The futures industry chain knowledge graph construction apparatus 300 described above may be implemented in the form of a computer program that can run on a computer device as shown in fig. 12.
Referring to fig. 12, fig. 12 is a schematic block diagram of a computer device according to an embodiment of the present application. The computer device 500 may be a server, where the server may be a stand-alone server or may be a server cluster formed by a plurality of servers.
With reference to FIG. 12, the computer device 500 includes a processor 502, memory, and a network interface 505 connected by a system bus 501, where the memory may include a non-volatile storage medium 503 and an internal memory 504.
The non-volatile storage medium 503 may store an operating system 5031 and a computer program 5032. The computer program 5032 includes program instructions that, when executed, cause the processor 502 to perform a futures industry chain knowledge graph construction method.
The processor 502 is used to provide computing and control capabilities to support the operation of the overall computer device 500.

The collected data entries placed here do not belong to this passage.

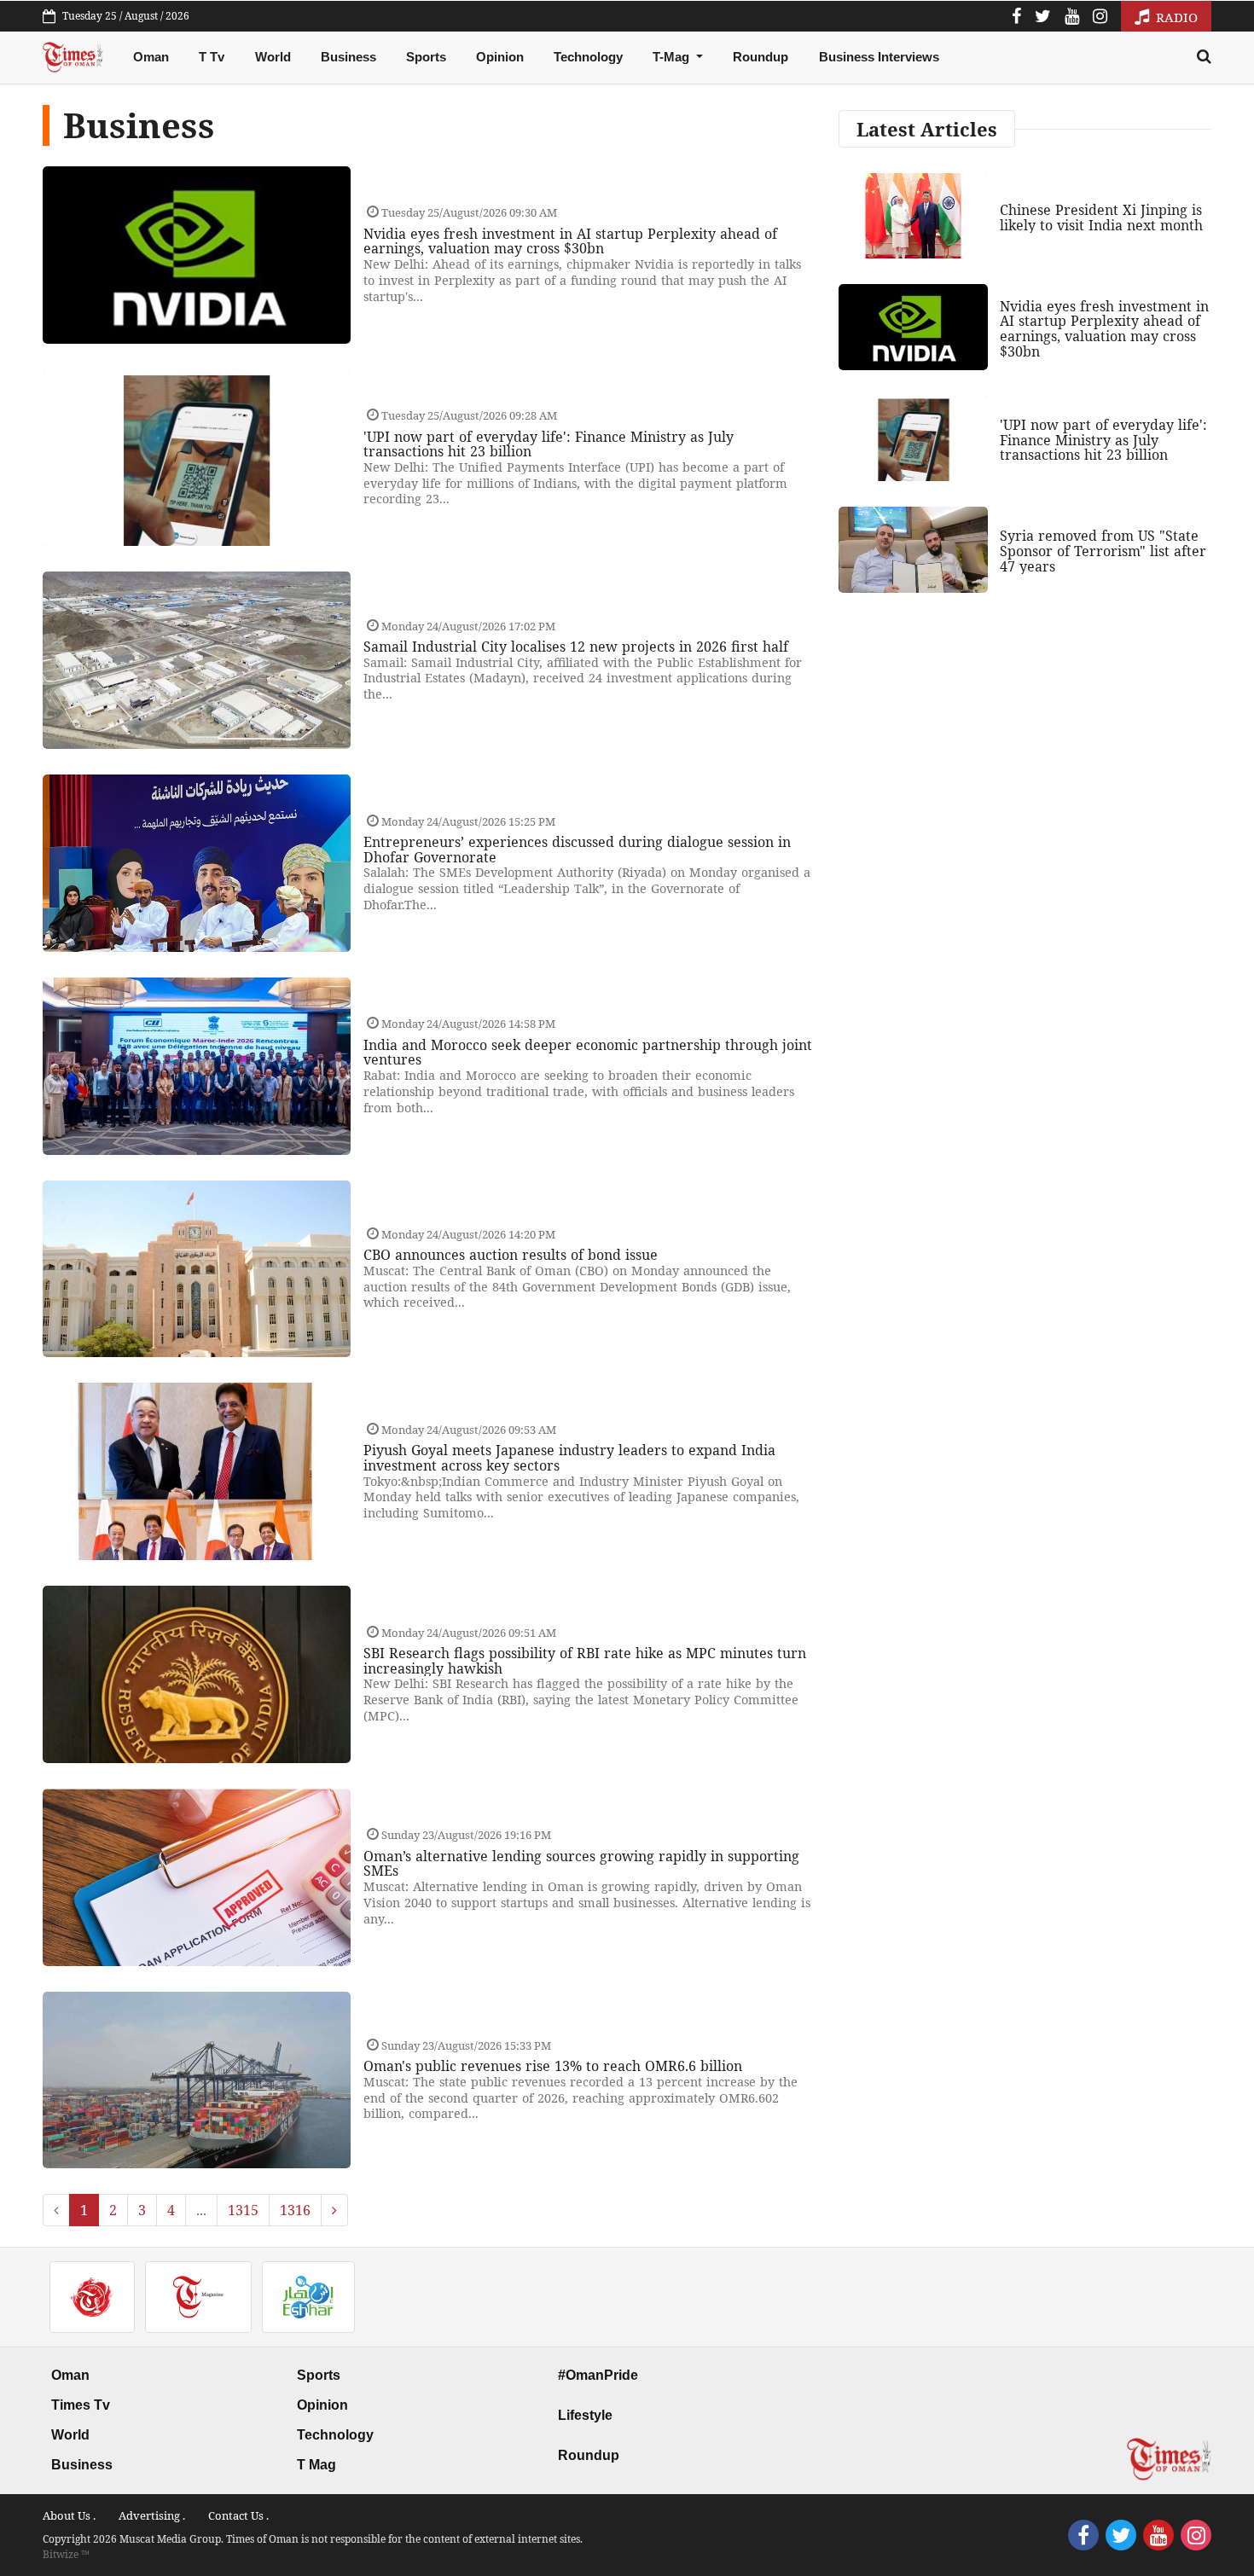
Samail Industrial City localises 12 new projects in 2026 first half (575, 646)
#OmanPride (598, 2375)
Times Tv (80, 2405)
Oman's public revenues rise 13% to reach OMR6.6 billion (552, 2066)
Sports (426, 56)
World (273, 56)
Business (348, 56)
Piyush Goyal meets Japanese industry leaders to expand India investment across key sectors (569, 1458)
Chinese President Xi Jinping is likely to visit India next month (1101, 217)
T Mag (316, 2464)
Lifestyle (585, 2415)
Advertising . (152, 2515)
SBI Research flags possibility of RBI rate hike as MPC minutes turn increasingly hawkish (584, 1661)
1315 (243, 2210)
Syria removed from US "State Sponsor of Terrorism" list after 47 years (1103, 550)
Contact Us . (238, 2515)
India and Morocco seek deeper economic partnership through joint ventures (587, 1053)
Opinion (500, 56)
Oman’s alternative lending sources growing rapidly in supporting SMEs (581, 1864)
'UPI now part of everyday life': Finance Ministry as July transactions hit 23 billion (548, 444)
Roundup (760, 56)
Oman (151, 56)
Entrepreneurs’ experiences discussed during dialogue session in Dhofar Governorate (577, 850)
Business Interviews (879, 56)
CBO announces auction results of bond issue (510, 1254)
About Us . (69, 2515)
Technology (588, 56)
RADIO (1175, 17)
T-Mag (673, 56)
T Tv (211, 56)
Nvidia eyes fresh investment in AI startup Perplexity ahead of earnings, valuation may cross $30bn (570, 241)
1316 (295, 2210)
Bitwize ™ (66, 2554)
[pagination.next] (334, 2210)
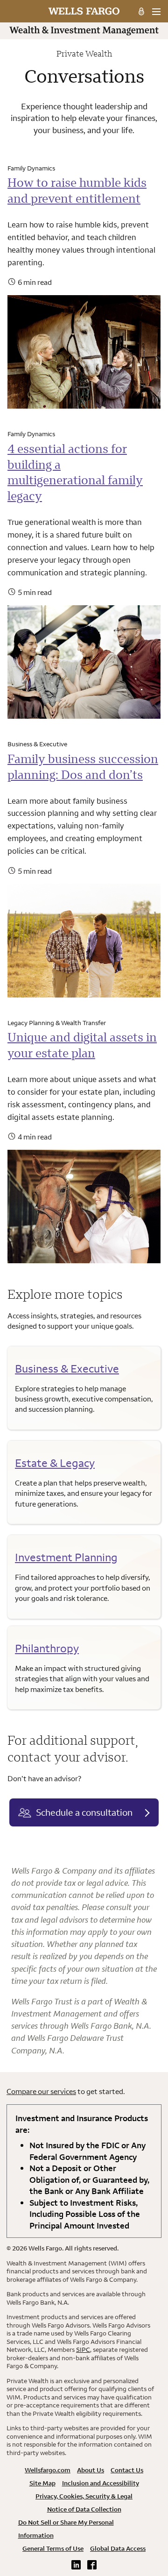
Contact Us (127, 2470)
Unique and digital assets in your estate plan (82, 1045)
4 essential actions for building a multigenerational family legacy (75, 472)
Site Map (42, 2483)
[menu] (156, 11)
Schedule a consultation (84, 1812)
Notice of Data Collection (84, 2509)
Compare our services (41, 2091)
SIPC (83, 2349)
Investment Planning (66, 1557)
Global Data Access (118, 2548)
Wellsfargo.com (47, 2470)
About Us (90, 2470)
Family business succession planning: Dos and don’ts (82, 766)
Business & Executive (67, 1368)
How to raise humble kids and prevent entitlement (77, 190)
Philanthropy (47, 1648)
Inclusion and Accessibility (100, 2483)
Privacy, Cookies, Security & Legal (84, 2496)
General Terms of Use (53, 2548)
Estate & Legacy (55, 1463)
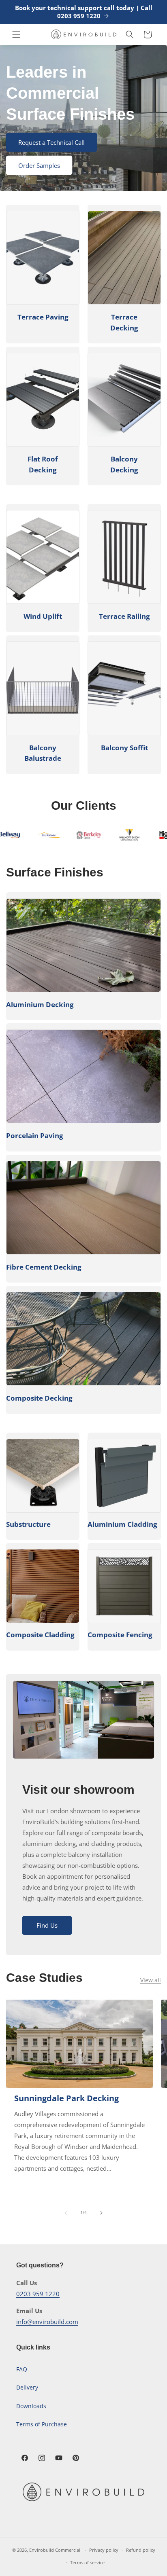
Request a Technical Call (51, 142)
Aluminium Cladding (122, 1524)
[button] (16, 34)
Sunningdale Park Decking (66, 2098)
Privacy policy (103, 2550)
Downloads (31, 2406)
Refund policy (140, 2550)
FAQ (21, 2369)
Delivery (27, 2387)
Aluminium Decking (40, 1004)
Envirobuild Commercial (54, 2550)
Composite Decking (39, 1398)
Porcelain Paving (34, 1135)
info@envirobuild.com (47, 2322)
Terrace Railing (124, 616)
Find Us (47, 1925)
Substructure (28, 1524)
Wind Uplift (43, 616)
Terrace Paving (43, 317)
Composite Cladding (40, 1634)
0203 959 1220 (38, 2294)
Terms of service (87, 2562)
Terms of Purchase (41, 2424)
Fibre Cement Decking (43, 1267)
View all (150, 1980)
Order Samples (39, 165)
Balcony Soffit (124, 747)
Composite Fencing (120, 1634)
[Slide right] (101, 2213)
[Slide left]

The internal memory 504 provides an environment for the execution of a computer program 5032 in the non-volatile storage medium 503, which computer program 5032, when executed by the processor 502, causes the processor 502 to perform a futures industry chain knowledge graph construction method.
The network interface 505 is used for network communication with other devices. It will be appreciated by those skilled in the art that the structure shown in FIG. 12 is merely a block diagram of some of the structures associated with the present inventive arrangements and does not constitute a limitation of the computer device 500 to which the present inventive arrangements may be applied, and that a particular computer device 500 may include more or fewer components than shown, or may combine certain components, or have a different arrangement of components.
Wherein the processor 502 is configured to execute a computer program 5032 stored in a memory to implement the steps of:
acquiring original data of various heterogeneous forms of futures industry chains; carrying out text conversion and extraction on the original data to obtain an extraction result; extracting the entity relation of the futures industry chain by using the extraction result to obtain the entity and the entity-to-attribute relation; and constructing a futures industry chain knowledge graph according to the entity and the entity pair attribute relationship.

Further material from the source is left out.